Insomnia simply sucks. I think I’ve written that somewhere before. When my insomnia began in 1979, my problem was falling asleep.
Now, it’s staying asleep all night. I rarely sleep all the way through. Last night, for example, I awoke at 4:00 a.m. unable to go back to sleep.
So I got out of bed, put on my robe, turned on the living room lamp, and read for two hours. I started nodding off again a little before 6:00.
I went back to bed and slept until 9:00 when I heard Donna say from across the room, “Are you going to sleep all day?”
“I was awake from 4 to 6 and read for two hours,” I said. So, technically, it was only 7:00 a.m. when she woke me up.
I slept a grand total of seven hours. No doubt, there are people in this world who would kill for seven hours of sleep in one night, regardless of whether or not it was in shifts. But sleeping “in shifts” has its own problems.
Even though the total was seven hours, which I can function on just fine, I still have this aching-eye thing and a dull headache. My eyeballs feel as though they’re set back about a half inch into their sockets farther than they should be. Granted, this is a minor feeling when compared with the feeling of pulling an all-nighter, or consecutive all-nighters.
During the past fifteen years, I’ve awakened so many times in the middle of the night that it now angers me when it happens. So adding anger to the 4:00 a.m. awakening results in even more stress when trying to return to sleep.

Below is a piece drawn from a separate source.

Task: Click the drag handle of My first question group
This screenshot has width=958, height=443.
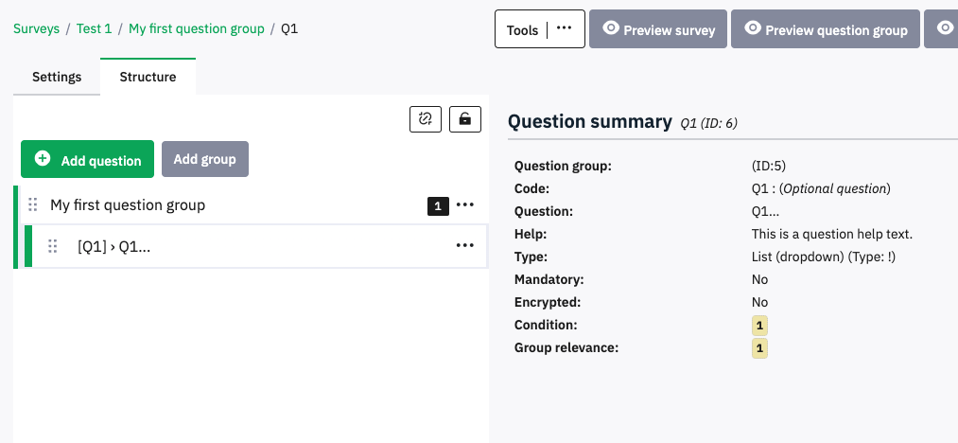Action: coord(33,204)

Still, after all of these years of living with insomnia, there is not a day that passes that I don’t wonder if, when, or how I will sleep that night. I’ve written before about how living with insomnia is like having a bulldog firmly and permanently attached to my rear end: It’s there constantly making my life miserable. There is no escape.
Even on the days after I sleep seven or eight hours straight, I still wonder about the next night.